Extract to read:
○ ○ ○ ○

Saying your brain is your mind is a bit like equating your computer
with the stuff it does. Besides, we now know that your mind exists
and is at work in every living cell of your body; it's not limited to
your brain.
Is
your mind real? Or is it just an appearance like (as someone once
said) –
like the wind in the breeze, ruffling the trees in the charcoal
drawing on Japanese rice paper?
Maybe that's why mind is so hard to get a handle on. Despite the fact
that we all have a mind, no surgeon on earth can point to it or
photograph it, or cut it out, but we can all see evidence of where it
is moving.
My
favourite definition of the Mind, and its purpose, comes from Werner
Erhardt:- Mind is a linear arrangement (like DNA necklace) of multi-sensory, total
records of successive moments of Now. The purpose for having a mind
is the survival of the mind itself, and of anything the mind
considers itself to be. That
may include the survival of your body/mind; it may not. The main
purpose of the Mind is the survival of its ideas, concepts, opinions,
judgments and beliefs, and anything else It considers important at
the time. You don't have much of a say in the matter, at least while
you think those things are who you are.
How powerful is Mind? The
Australian aborigines point a bone at someone and they die.
Someone tells you something about yourself and you take it on board.
Same difference.

○ ○ ○ ○

[Stored data]
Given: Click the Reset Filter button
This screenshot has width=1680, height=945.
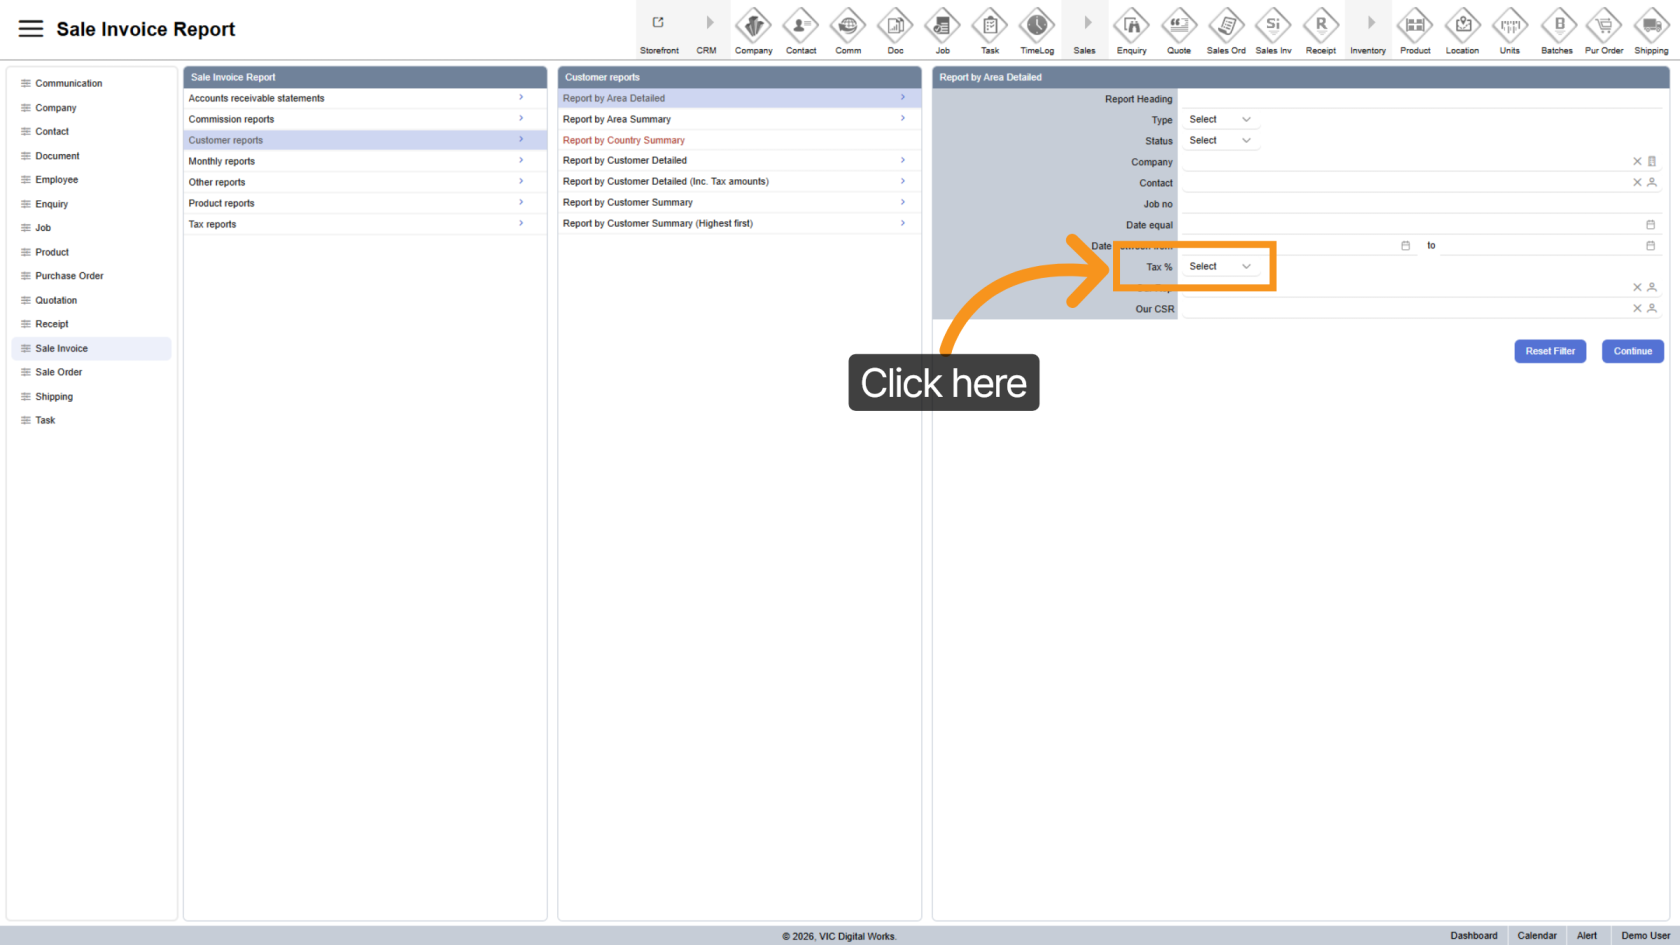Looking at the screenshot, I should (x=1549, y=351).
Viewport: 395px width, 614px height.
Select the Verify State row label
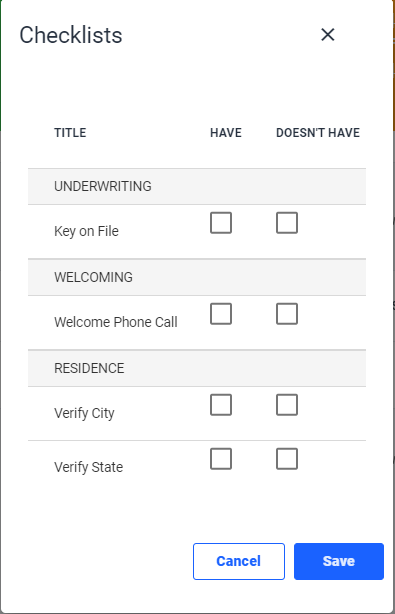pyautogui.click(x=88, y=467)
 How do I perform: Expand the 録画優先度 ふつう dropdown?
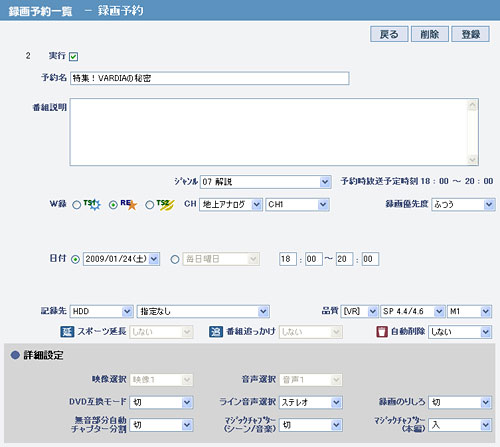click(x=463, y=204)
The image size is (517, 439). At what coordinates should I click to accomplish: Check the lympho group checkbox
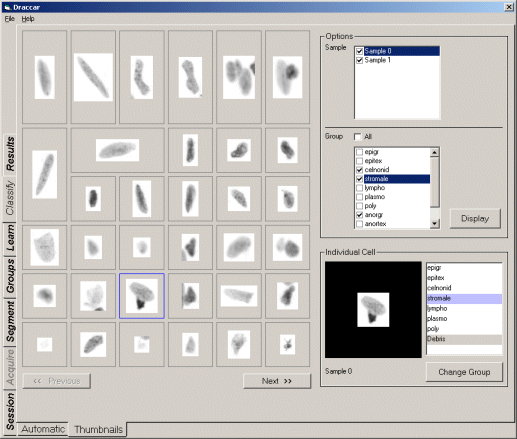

○ ○ ○ ○

Your objective: The passage about the mind states that the main purpose of the Mind is the survival of certain things. List each thing it names before the words "and anything else."

Output of the task:
- ideas
- concepts
- opinions
- judgments
- beliefs